Musée d’État d’Auschwitz-Birkenau,
Oswiecim, Pologne.
Collection Mémoire Vive. Droits réservés.

Raymond Rousseau naît le 24 octobre 1913 à Saint-Marc-sur-Seine – à 15 km de la source du fleuve – (Côte-d’Or – 21), fils de Jean-Baptiste Rousseau, 30 ans, ouvrier forgeron, et de Zénaïde Boulommier, 31 ans, son épouse, domiciliés au hameau de Chénecières, où est implantée une forge industrielle [1]. Raymond a deux frères plus âgés – Lazare, né Boulommier le 13 novembre 1902, et Gaston, né Boulommier le 29 décembre 1907, tous deux à Villaines-en-Duesmois (21) et reconnus par Jean-Baptiste Rousseau lors son mariage avec leur mère, le 17 février 1912 – et une sœur plus jeune, Marie, née le 26 janvier 1920 à Saint-Marc-sur-Seine.

Le père de famille – qui a effectué son service militaire au 18e régiment de chasseurs (à cheval ?) de novembre 1904 à juillet 1907 – est rappelé à l’activité militaire par le décret de mobilisation générale du 2 août 1914, et rejoint huit jours plus tard le régiment de cavalerie légère stationné à Beaune. Le 18 octobre 1916, il passe au 48e régiment d’artillerie de campagne. Le 25 avril 1917, il passe au 105e régiment d’artillerie lourde. Le 1er septembre 1918, il passe au 452e R.A.L. Le 19 janvier 1919, il passe au 111e R.A.L. Le 9 mars suivant, il est envoyé en congé illimité de démobilisation.

En avril 1924, Jean-Baptiste Rousseau est installé avec sa famille dans les Cités de Buxières-lès-Froncles, sur la Marne, entre Chaumont et Joinville (Haute-Marne – 52).

Buxières-lès-Froncles, les cités et l’usine dans les années 1950. Carte postale, collection Mémoire Vive.

Buxières-lès-Froncles, les cités et l’usine dans les années 1950.
Carte postale, collection Mémoire Vive.

Le ppère de famille est alors chauffeur de four aux Forges de Froncles, implantées de l’autre côté de la rivière, où ses fils Lazare (22 ans) et Gaston (17 ans) sont lamineurs. En 1926, ils ont pour voisins la sœur de Zénaïde, Mathilde, 27 ans, avec sa famille : son mari, Jean-Marie Robelin, 37 ans, lamineur, ses fils Marcel, né en 1921, et André, né en 1923, tous deux à Saint-Marc, et son père, Arthur Boulommier.

* * * * * * *

# OBJECTIFS
(1) Reproduisez fidèlement le passage de la biographie de Raymond Rousseau qui va de « Le ppère de » jusqu'à « père, Arthur Boulommier. » inclus.
(2) Reprenez la biographie de Raymond Rousseau à la suite de sa dernière phrase et poursuivez-en la rédaction.

# EXTRAIT DES DONNÉES
* * * * * * *

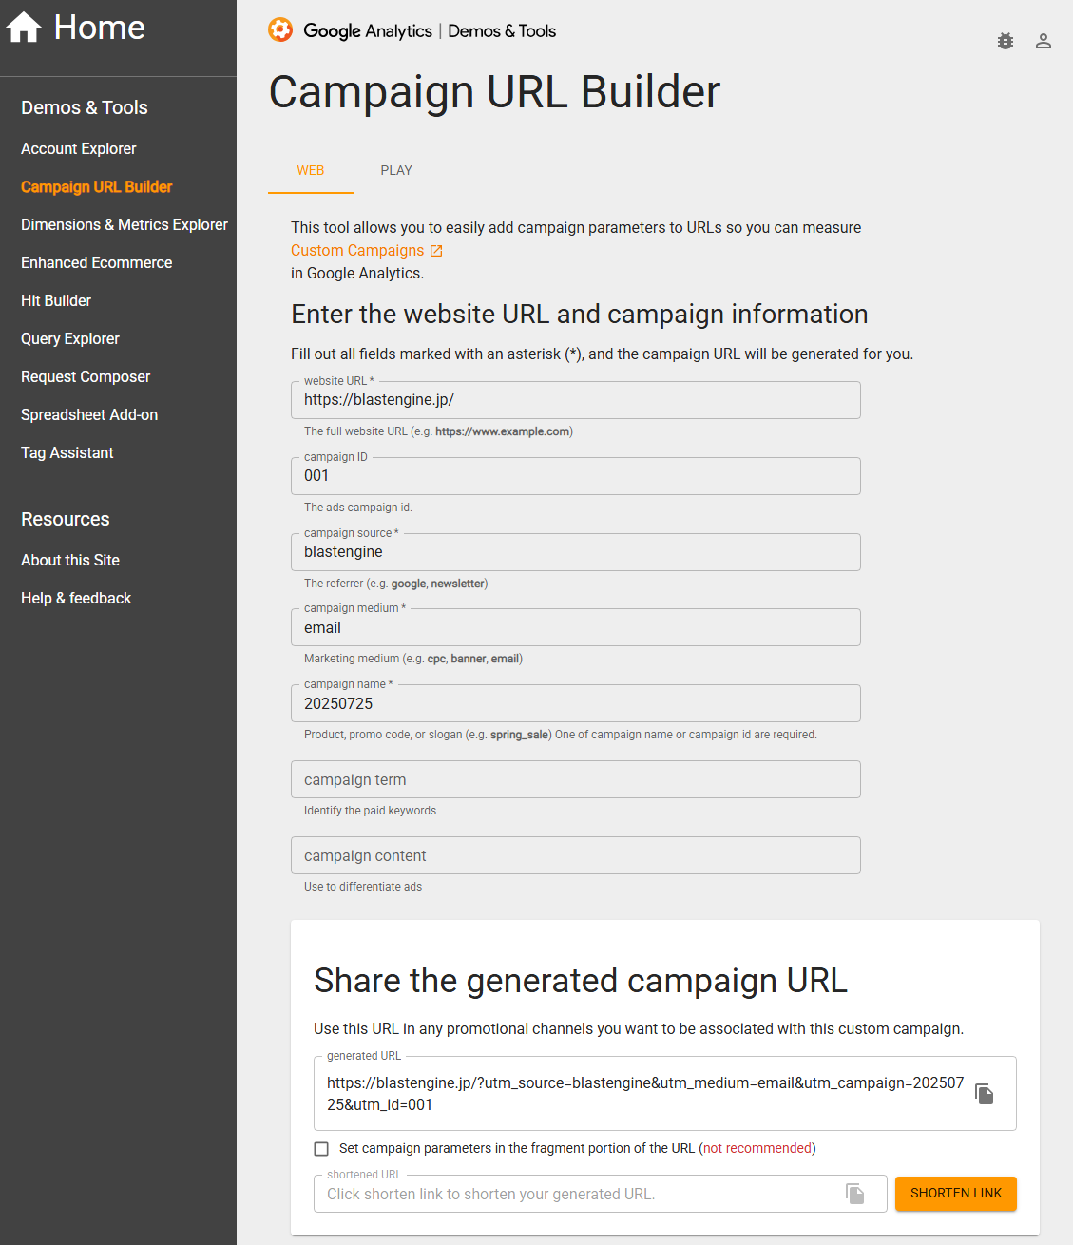This screenshot has width=1073, height=1245.
Task: Switch to the WEB tab
Action: 311,171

* * * * * * *

# CORRIGÉ DE L'EXERCICE
(1)
Le ppère de famille est alors chauffeur de four aux Forges de Froncles, implantées de l’autre côté de la rivière, où ses fils Lazare (22 ans) et Gaston (17 ans) sont lamineurs. En 1926, ils ont pour voisins la sœur de Zénaïde, Mathilde, 27 ans, avec sa famille : son mari, Jean-Marie Robelin, 37 ans, lamineur, ses fils Marcel, né en 1921, et André, né en 1923, tous deux à Saint-Marc, et son père, Arthur Boulommier.

(2)
En 1931, les frères de Raymond Rousseau ont quitté le foyer parental. Le père de famille héberge à son tour son beau-père, Arthur Boulommier, déclaré comme manœuvre aux Forges malgré ses 77 ans, ainsi qu’une nièce de Zénaïde, Louise Robelin, 5 ans. Raymond, âgé de 18 ans, est “métallurgiste” aux Forges. En 1936, la sœur de Raymond est partie. Son grand-père maternel et sa cousine vivent toujours avec eux. À 23 ans, Raymond est forgeron aux Forges, comme son père.

Au moment de son arrestation, Raymond Rousseau habite sans doute toujours chez ses parents dans les Cités de Buxières.

Entre le 22 et le 24 juin 1941, Raymond Rousseau est arrêté parmi une soixantaine de militants communistes et syndicalistes interpellés en quelques jours dans la Haute-Marne [2] (dont 15 futurs “45000”). Il est finalement interné au camp allemand de Royallieu à Compiègne (Oise), administré et gardé par la Wehrmacht (Frontstalag 122 – Polizeihaftlager).

La caserne de Royallieu après-guerre. Les huit premiers bâtiments alignés à gauche sont ceux du quartier “A”, désigné pendant un temps comme le “camp des communistes”. À l’arrière plan à gauche, sur l’autre rive de l’Oise, l’usine de Venette qui fut la cible de plusieurs bombardements avec “dégâts collatéraux” sur le camp. Carte postale. Collection Mémoire Vive.

La caserne de Royallieu après-guerre. Les huit premiers bâtiments alignés à gauche sont ceux du quartier “A”,
désigné pendant un temps comme le “camp des communistes”.
À l’arrière plan à gauche, sur l’autre rive de l’Oise, l’usine de Venette qui fut la cible de plusieurs bombardements avec “dégâts collatéraux” sur le camp.
Carte postale. Collection Mémoire Vive.

Entre fin avril et fin juin 1942, Raymond Rousseau est sélectionné avec plus d’un millier d’otages désignés comme communistes et une cinquantaine d’otages désignés comme juifs dont la déportation a été décidée en représailles des actions armées de la résistance communiste contre l’armée allemande (en application d’un ordre de Hitler).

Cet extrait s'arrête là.